Carlos Falchi: A Life In Hand-Made Leather & Exotic Skins

Editorial TeamEditorial Team
March 30th, 2015
9:00 AM

Brazilian leather goods designer Carlos Falchi passed away suddenly last week due to illness. Rising to fame for his patchwork leathers and exotics skins, Falchi’s hand-made items will live on without their founder, proving he was a true accessories icon to America’s most leather-savvy women.

Carlos Falchi literally reinvented the exotic skin and its use in leather goods. His luxurious patchwork designs were deemed unusual and unique for their initial time, the Seventies – sporting python, alligator or ostrich in collage-type fabric - often hand-painted.

Born in Brazil, Falchi migrated to the US as a young man. His fashion roots began in making hand-stitched leather clothing for musicians, a niche he picked up by charming the likes of Patti Smith, Miles Davis, and Mick Jagger at trendy New York bars in the Seventies. But it was a meeting with retail boss Geraldine Stutz at Henri Bendel that changed Falchi’s design course. While presenting his ready-to-wear collection to the retailer, Stutz advised Falchi to focus on handbags alone. And he listened.

Falchi’s bags went on to be carried by Saks Fifth Avenue, Bloomingdale’s and Henri Bendel. They continued to please the stars too, riding on the arm of Jacqueline Kennedy Onassis, Sharon Stone and Tina Turner. More recent Falchi fans, meanwhile, were Cate Blanchett, Mary J. Blige and Tina Fey.

The Eighties was the power decade for the Brazilian, when he created his most memorable item yet – the buffalo satchel. Coined “the most copied bag in the industry” by WWD at the time, Falchi’s aesthetic had been notably swept up by envious competitors and copycats. As none could perfect the bag like he, the satchel remained a Carlos Falchi manufacturing secret, and his biggest asset.
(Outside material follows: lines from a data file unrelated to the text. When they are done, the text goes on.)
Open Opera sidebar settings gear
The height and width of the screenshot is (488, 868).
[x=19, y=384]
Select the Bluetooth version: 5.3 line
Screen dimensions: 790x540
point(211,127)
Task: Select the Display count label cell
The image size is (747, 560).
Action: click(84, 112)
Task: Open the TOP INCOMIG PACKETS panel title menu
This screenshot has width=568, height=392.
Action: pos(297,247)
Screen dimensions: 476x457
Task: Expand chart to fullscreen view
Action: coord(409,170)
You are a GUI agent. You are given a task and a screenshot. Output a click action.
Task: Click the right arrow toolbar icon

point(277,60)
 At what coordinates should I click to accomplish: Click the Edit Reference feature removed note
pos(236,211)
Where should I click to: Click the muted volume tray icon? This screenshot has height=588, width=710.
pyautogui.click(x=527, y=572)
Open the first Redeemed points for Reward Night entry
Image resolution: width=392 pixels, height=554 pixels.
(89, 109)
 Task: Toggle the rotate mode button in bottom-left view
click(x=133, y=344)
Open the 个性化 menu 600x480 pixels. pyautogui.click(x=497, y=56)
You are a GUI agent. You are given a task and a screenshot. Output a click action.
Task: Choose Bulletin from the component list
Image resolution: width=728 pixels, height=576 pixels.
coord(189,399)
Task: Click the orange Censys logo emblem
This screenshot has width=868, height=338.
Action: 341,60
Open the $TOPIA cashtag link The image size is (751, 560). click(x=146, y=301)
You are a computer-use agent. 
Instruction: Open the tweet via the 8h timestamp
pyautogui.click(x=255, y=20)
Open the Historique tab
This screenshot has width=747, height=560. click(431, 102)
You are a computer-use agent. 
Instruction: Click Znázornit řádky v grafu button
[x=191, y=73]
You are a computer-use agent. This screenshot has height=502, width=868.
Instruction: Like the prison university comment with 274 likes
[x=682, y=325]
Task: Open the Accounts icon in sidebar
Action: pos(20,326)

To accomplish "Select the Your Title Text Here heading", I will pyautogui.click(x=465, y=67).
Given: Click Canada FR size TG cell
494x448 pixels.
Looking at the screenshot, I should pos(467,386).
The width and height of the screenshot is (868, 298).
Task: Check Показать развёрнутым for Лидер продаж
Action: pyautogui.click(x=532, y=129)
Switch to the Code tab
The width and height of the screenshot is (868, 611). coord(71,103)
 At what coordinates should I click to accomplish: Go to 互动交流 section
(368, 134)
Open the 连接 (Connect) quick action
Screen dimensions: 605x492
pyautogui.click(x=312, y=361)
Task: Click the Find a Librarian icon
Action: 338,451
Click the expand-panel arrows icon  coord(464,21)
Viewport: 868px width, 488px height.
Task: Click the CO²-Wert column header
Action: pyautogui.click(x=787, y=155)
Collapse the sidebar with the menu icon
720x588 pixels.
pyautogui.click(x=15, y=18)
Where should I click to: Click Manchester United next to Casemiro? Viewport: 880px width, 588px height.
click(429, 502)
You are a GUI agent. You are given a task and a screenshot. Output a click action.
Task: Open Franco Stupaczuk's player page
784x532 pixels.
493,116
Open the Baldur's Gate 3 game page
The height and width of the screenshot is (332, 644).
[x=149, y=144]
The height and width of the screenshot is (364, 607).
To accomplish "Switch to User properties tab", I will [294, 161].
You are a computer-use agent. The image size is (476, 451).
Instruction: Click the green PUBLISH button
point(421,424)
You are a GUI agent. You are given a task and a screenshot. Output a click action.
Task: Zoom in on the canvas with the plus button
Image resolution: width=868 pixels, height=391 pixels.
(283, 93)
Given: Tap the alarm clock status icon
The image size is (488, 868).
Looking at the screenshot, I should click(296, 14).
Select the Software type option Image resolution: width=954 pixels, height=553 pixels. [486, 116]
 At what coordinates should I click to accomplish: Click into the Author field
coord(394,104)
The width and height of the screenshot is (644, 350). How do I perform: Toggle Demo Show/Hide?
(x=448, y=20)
“I’ve developed a unique method of cutting the skins to emphasize their beauty and maximize their usability,” Falchi said, when describing the bag in 2012.

Moving forward to 2015, the Carlos Falchi appeal is unrelenting and unspecified. Sleek and structured or soft and slouchy, the clutches and handbags - all hand-painted by Falchi - transcend age and sub-cultures.

Urban rockers are drawn to the raised, rough edges of his alligator skin; while sophisticated socialites seek the smooth touch of ostrich skin and its map-like contours and shapes. And Americana bohemians pine for his fringed hobo bag.

Other key Falchi traits are a fetish for bold color, played down by the bags themselves, which are timelessly manufactured right out of New York.

A longtime member of the CFDA, the designer was - until his death - an avid supporter of Made in New York. Even after his financial struggles in the Nineties, which lead to a closure in 1997, Falchi held onto his New York manufacturing point-of-difference. In 2009, Falchi Holdings acquired the Carlos Falchi brand, reviving it again. Falchi was brought on as chief designer and creative director. Without giving in to the lure of cheap, off-shore manufacturing, Falchi had achieved his dream: to stay NY-made and be financially supported so he could go on designing as he wished.

Established, Falchi was a financial support to many young designers in the past five years and participated as a mentor for winners of the Independent Handbag Designer Awards, for a number of seasons.

The Falchi business was unique too, in that was largely a family affair with wife, Missy and daughter, Kate both designing bags by hand in New York with their husband, and father.

Back in 2008, Purseblog visited the Carlos Falchi atelier and remarked on the close bond between the trio and the thought expressed in their designs: “Falchi works with his wife and raves about his daughters, one who is working with him now. His true love and devotion to his handbags is not only evident in the designs, but shows through after speaking with him for just a few minutes."

Inspired by Falchi's innovation with textiles and passion for leather and skins, it is Kate who will now steer the Carlos Falchi brand beyond 2015, now that her father is gone.

Carlos Falchi died Friday night at Duke University Hospital in Durham, N.C., following a short illness. He was 70 years old.